20.06.2019 - 10:10 | Son Güncellenme:
AA
Ankara 17. Ağır Ceza Mahkemesi, Fetullahçı Terör Örgütü'nün (FETÖ) 15 Temmuz 2016'daki darbe girişimi sırasında Genelkurmay Başkanlığındaki eylemlere ilişkin aralarında sözde "yurtta sulh konseyi" üyelerinin de bulunduğu 224 sanıklı Genelkurmay "çatı" davasında, eski Hava Kuvvetleri Komutanı ve Yüksek Askeri Şura (YAŞ) üyesi, eski orgeneral Akın Öztürk'ün de arasında bulunduğu 17 sanığı 141'er kez ağırlaştırılmış müebbete mahkum etti.

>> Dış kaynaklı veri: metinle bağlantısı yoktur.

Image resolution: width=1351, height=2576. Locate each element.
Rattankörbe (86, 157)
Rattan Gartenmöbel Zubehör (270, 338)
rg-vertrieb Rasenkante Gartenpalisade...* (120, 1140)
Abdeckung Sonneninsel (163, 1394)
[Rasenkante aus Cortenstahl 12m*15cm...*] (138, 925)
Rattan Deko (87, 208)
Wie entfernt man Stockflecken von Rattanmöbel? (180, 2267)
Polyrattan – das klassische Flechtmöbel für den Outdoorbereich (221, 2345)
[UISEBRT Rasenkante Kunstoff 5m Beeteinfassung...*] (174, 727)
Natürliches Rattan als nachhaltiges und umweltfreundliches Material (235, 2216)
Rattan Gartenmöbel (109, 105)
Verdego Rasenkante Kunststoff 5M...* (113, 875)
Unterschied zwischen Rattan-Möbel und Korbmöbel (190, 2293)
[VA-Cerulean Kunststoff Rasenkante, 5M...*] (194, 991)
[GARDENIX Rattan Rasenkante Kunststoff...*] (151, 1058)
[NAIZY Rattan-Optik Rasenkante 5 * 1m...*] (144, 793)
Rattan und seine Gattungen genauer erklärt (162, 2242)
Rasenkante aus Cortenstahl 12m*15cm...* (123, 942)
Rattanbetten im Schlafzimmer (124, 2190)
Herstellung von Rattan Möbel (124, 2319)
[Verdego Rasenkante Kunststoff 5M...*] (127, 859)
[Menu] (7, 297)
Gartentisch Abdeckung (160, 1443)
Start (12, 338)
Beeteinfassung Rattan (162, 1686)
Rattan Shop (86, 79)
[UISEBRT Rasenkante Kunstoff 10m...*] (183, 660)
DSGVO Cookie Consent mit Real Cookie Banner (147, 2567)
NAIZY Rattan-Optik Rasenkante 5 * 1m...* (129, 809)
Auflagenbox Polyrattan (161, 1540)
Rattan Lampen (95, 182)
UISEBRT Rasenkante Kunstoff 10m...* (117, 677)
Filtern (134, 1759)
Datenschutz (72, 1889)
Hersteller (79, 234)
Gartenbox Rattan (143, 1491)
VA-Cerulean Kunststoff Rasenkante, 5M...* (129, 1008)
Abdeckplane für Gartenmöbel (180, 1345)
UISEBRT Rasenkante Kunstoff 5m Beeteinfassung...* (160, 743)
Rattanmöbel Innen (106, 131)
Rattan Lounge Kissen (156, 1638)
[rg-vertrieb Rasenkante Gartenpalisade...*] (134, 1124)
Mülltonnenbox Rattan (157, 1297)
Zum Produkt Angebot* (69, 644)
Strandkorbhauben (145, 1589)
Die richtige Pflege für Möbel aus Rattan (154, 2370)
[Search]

Sincan Ceza İnfaz Kurumları Kampüsü'ndeki bin 800 kişilik büyük duruşma salonunda görülen davada Mahkeme Başkanı Oğuz Dik hükmü açıkladı.
CEZA YAĞDI
Buna göre sanıklardan Akın Öztürk, Ahmet Özçetin, Ali Osman Gürcan, Bilal Akyüz, Cemil Turhan, Erhan Caha, Fırat Alakuş, Hakan Evrim, Kubilay Selçuk, Mehmet Dişli, Mehmet Partigöç, Ömer Faruk Harmancık, Murat Koçyiğit, Mustafa Barış Avıalan, Orhan Yıkılkan, Sinan Sürer, Muhsin Kutsi Barış ve Osman Kılıç, "anayasayı ihlal" suçundan bir, şehit olan 139 kişi dolayısıyla 139'ar kez, Osman Kılıç dışındaki sanıklar "Cumhurbaşkanına suikast" suçundan da birer kez ağırlaştırılmış müebbete mahkum edildi.
Böylece Kılıç 140, diğerleri 141'er kez ağırlaştırılmış müebbete çarptırıldı. Mahkeme, FETÖ elebaşı Fetullah Gülen'in de arasında bulunduğu firari 13 sanığın dosyasının tefrik edilmesini kararlaştırdı. Ankara'yı bombalayan uçaklara talimat veren isimlerden Akıncı 4. Ana Jet Üs Komutanı eski tuğgeneral Hakan Evrim, 141 kez ağırlaştırılmış müebbet aldı.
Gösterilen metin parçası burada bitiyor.